Ia mengungkapkan, penelitian yang dilakukan di Jakarta menunjukkan 99,7 persen remaja melihat iklan rokok di televisi, 86,7 persen remaja melihat di media luar ruang, 76,2 persen remaja melihat di koran dan majalah, dan 81 persen remaja melihat di berbagai kegiatan yang disponsori industri rokok.
Hal senada disampaikan Ketua Komisi Nasional Perlindungan Anak Arist Merdeka Sirait yang menilai iklan, promosi, dan sponsor rokok harus total dilarang karena 70 persen remaja merokok karena pengaruh iklan.
"Menurut penelitian yang dilakukan Komisi Nasional Perlindungan Anak pada 2007, menunjukkan 70 persen remaja merokok karena pengaruh iklan. Karena itu ia menekankan iklan, promosi, sponsor, dan CSR rokok harus dilarang," ujar Arist.
Dia menilai iklan dan promosi rokok telah memotivasi anak dan remaja menjadi perokok pemula.
"Tak terbantahkan lagi itu adalah strategi dan sebuah gerakan untuk menggiring anak menjadi perokok pemula untuk mengganti orang dewasa yang sakit dan meninggal dunia. Iklan tersebut juga membuat imej bahwa rokok itu barang yang normal, atau biasa saja," kata dia.

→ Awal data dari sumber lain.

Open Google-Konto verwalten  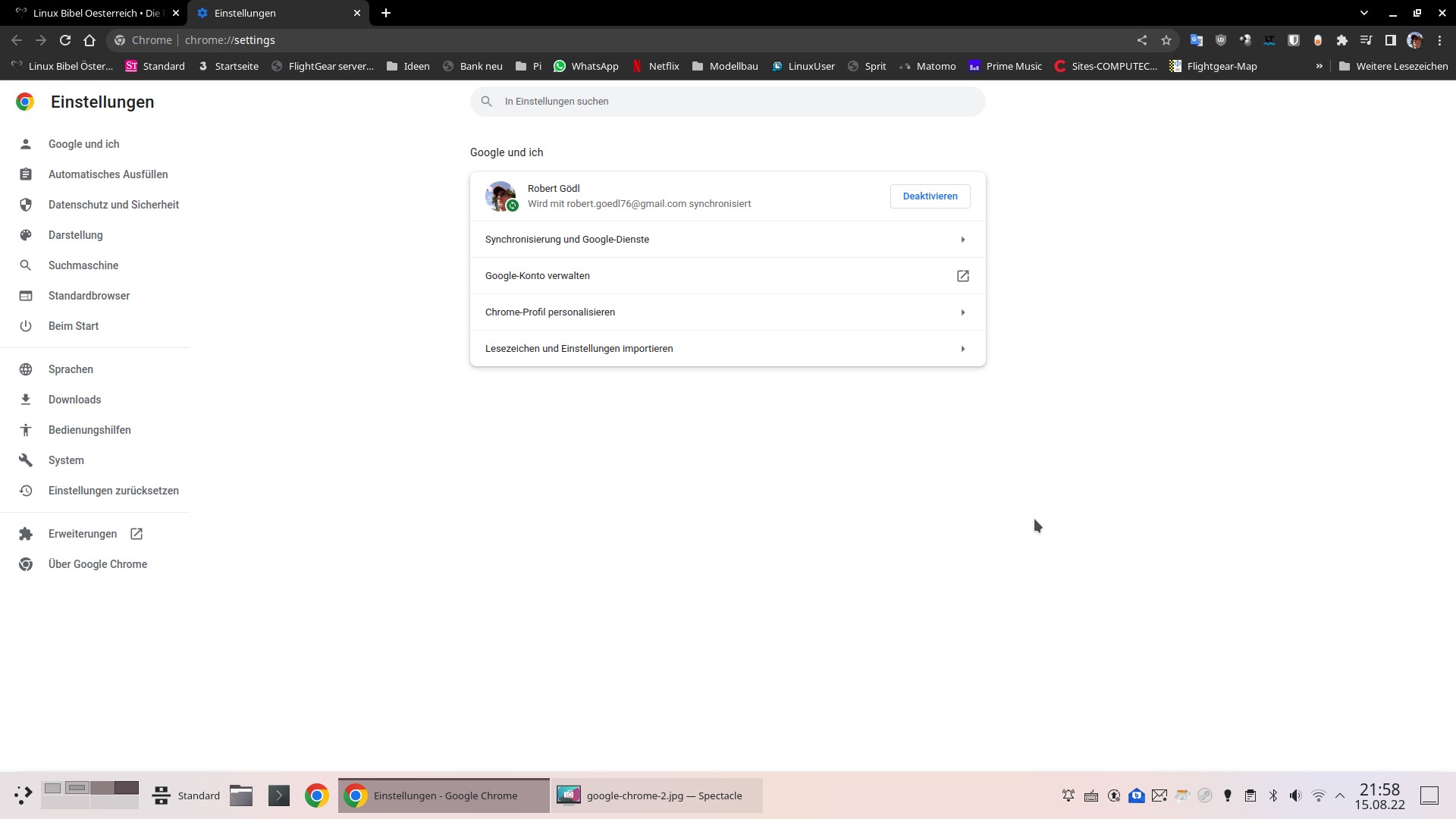tap(727, 275)
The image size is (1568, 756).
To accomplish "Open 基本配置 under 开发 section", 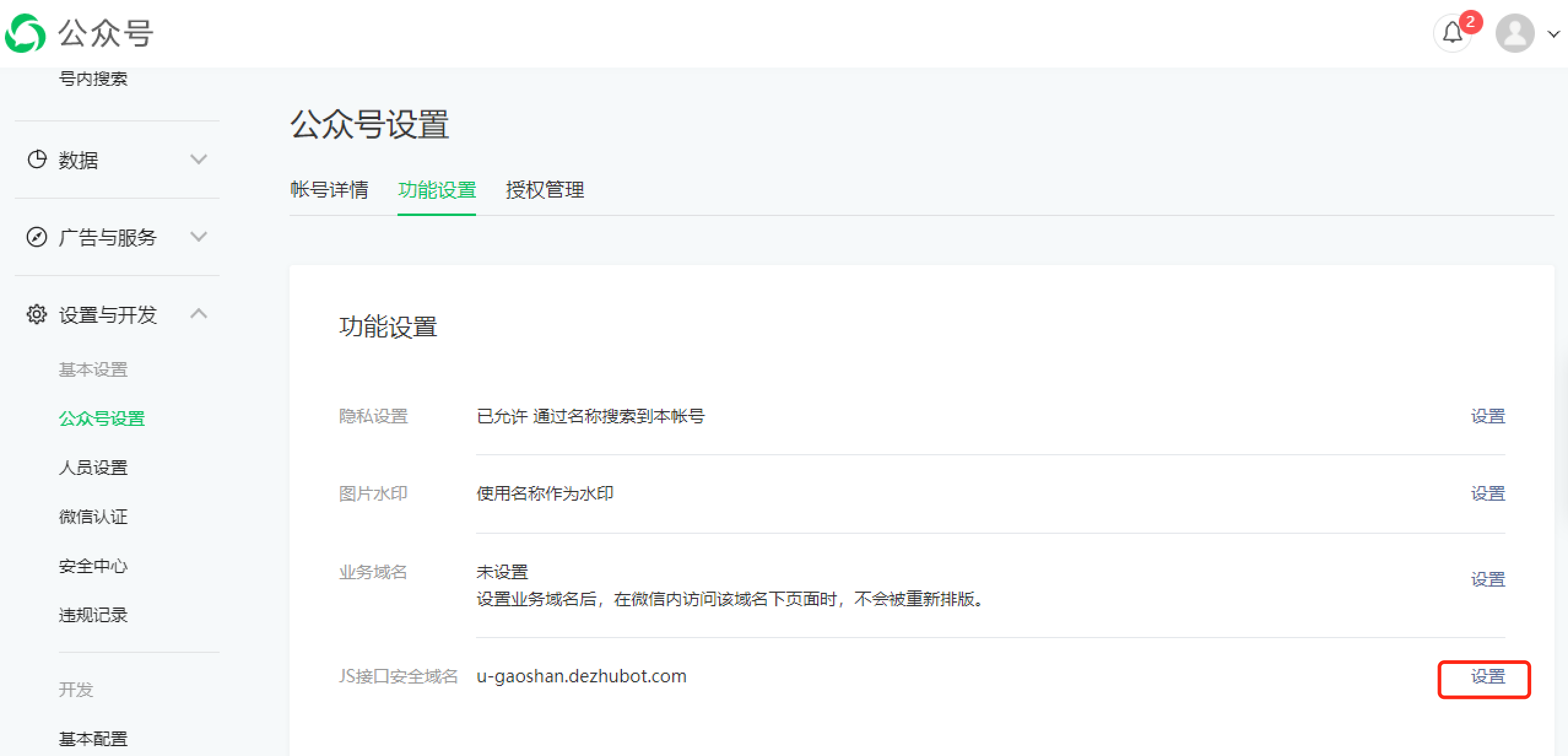I will click(x=93, y=738).
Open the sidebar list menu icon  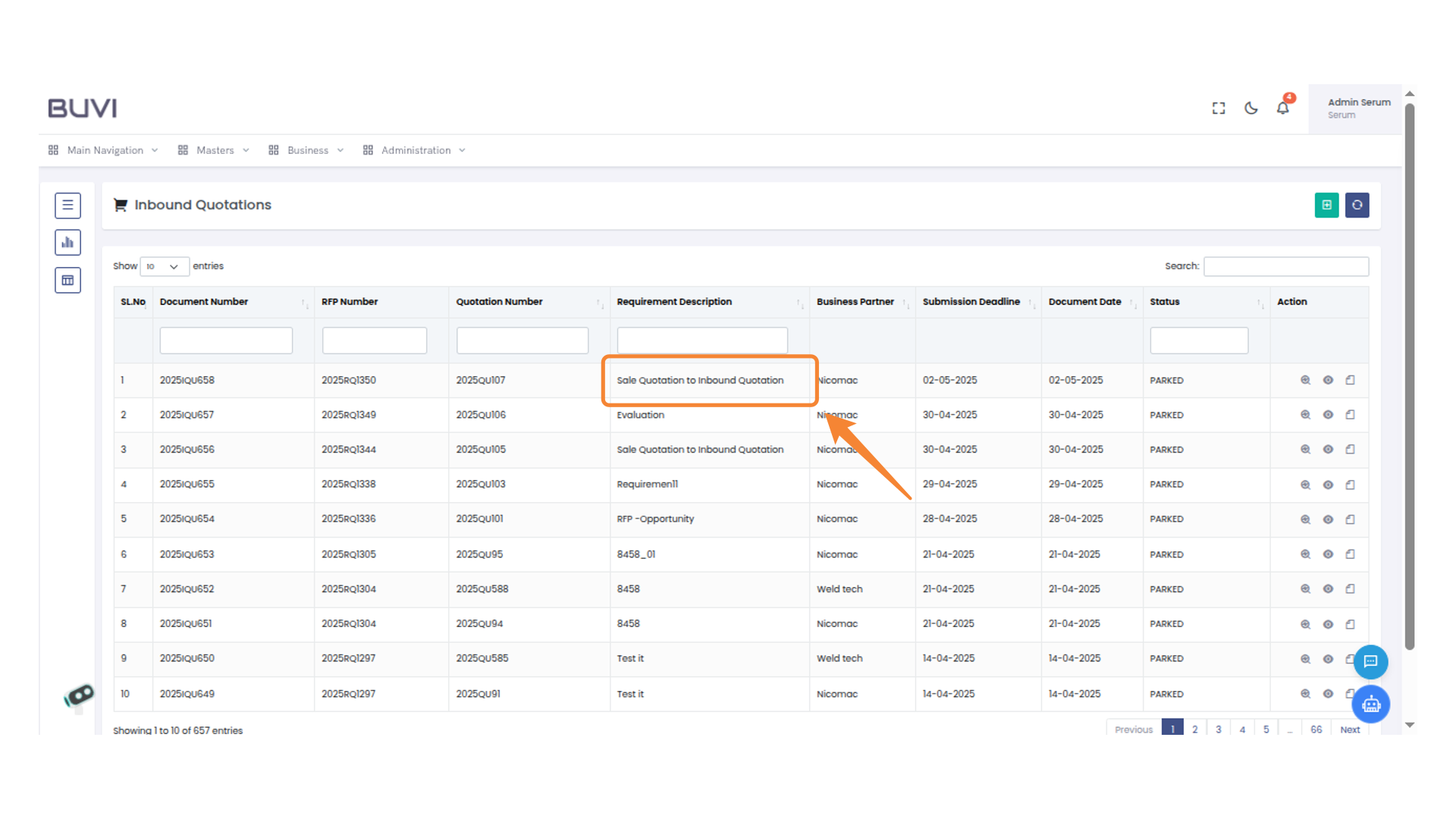click(x=67, y=205)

Ia menyebutkan perokok di atas 10 tahun akan loyal merokok sehingga tak ada alasan bagi industri untuk mengatakan iklan mereka tidak menyasar anak dan remaja.
"Ada 45 juta keluarga perokok indonesia, maka ada 45 juta itu balita terkepung asap rokok, kalau terkepung asap rokok itu maka kesehatannya terganggu. Ilham usia 2 tahun merokok sampai 4 tahun menghabiskan 40 batang sehari," kata dia.